◆ EXERCISE:
Please give the count of lines below with the string "each" in them, and no other words.

DATA FOR THE TASK section start

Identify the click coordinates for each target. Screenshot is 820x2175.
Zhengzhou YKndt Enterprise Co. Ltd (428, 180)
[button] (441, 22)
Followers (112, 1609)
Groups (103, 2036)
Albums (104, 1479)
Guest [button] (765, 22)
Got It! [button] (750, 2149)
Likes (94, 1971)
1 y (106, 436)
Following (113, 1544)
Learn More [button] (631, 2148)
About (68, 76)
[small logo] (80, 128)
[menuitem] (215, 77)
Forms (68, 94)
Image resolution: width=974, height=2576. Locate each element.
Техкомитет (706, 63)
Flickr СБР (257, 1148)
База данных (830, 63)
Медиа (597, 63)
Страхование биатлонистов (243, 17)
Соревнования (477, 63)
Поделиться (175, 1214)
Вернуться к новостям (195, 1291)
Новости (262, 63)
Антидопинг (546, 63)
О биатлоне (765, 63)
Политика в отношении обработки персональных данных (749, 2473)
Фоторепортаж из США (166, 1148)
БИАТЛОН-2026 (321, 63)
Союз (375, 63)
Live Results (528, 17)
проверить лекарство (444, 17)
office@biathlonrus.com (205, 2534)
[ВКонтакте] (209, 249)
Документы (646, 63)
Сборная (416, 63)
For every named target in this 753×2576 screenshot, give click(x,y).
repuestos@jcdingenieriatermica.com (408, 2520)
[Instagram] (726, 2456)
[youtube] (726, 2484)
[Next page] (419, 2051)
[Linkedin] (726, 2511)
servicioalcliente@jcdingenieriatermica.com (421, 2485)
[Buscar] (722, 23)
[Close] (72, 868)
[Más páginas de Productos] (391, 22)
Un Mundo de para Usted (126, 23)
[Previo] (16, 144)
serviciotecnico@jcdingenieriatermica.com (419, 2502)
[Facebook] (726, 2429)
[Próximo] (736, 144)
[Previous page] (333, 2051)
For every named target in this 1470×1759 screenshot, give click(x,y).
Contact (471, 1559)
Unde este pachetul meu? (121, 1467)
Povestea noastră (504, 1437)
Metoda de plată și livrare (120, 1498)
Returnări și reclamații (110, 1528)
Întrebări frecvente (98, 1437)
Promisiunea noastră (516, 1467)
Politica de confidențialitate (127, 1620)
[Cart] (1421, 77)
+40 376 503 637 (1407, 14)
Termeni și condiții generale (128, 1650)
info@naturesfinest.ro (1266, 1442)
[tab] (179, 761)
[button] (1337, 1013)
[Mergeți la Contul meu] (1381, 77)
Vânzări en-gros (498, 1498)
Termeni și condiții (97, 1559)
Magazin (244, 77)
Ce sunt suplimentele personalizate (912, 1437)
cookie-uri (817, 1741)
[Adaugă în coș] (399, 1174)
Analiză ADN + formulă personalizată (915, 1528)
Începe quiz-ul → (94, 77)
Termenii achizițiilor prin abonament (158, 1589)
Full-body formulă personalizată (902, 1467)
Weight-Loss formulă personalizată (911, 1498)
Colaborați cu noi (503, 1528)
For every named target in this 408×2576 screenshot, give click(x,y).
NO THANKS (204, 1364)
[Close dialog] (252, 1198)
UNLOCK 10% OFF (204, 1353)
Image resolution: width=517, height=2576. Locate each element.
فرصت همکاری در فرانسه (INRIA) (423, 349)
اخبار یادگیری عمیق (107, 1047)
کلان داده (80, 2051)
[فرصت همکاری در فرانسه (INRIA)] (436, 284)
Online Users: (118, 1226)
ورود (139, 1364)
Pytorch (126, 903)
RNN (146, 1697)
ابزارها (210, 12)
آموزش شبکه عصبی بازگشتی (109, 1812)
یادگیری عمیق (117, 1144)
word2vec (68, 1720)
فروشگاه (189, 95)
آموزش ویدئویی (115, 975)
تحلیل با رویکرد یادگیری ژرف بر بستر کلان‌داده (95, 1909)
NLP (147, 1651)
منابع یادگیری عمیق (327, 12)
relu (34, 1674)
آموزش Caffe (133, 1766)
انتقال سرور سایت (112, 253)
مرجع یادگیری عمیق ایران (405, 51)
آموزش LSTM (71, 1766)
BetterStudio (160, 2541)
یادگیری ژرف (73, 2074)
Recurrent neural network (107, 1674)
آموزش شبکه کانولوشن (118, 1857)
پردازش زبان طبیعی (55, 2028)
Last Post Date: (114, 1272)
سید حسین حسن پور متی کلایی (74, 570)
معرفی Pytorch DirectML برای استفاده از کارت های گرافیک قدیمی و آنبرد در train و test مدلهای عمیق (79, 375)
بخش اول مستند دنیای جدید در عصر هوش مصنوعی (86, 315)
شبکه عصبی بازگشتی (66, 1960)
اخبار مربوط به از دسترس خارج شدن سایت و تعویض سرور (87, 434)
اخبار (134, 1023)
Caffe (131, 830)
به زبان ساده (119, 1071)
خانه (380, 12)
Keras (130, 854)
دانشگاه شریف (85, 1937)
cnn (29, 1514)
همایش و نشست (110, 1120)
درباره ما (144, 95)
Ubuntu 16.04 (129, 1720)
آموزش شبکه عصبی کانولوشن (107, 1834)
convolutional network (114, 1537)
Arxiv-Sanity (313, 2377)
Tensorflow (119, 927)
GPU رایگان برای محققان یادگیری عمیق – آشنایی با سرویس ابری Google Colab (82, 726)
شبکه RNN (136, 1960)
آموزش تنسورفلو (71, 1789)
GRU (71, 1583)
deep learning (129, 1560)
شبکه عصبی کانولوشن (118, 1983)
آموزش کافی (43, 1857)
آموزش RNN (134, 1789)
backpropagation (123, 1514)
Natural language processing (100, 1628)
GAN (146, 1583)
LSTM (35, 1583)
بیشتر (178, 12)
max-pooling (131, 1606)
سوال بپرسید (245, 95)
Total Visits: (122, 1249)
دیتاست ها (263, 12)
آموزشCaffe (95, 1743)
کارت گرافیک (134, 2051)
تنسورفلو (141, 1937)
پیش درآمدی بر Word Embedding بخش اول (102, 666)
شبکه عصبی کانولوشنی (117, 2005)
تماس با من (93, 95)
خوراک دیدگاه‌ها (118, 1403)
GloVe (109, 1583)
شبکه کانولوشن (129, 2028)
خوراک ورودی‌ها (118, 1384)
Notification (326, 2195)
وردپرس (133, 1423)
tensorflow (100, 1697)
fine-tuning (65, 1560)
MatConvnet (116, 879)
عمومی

DATA FOR THE TASK section end

◆ EXERCISE SOLUTION:
3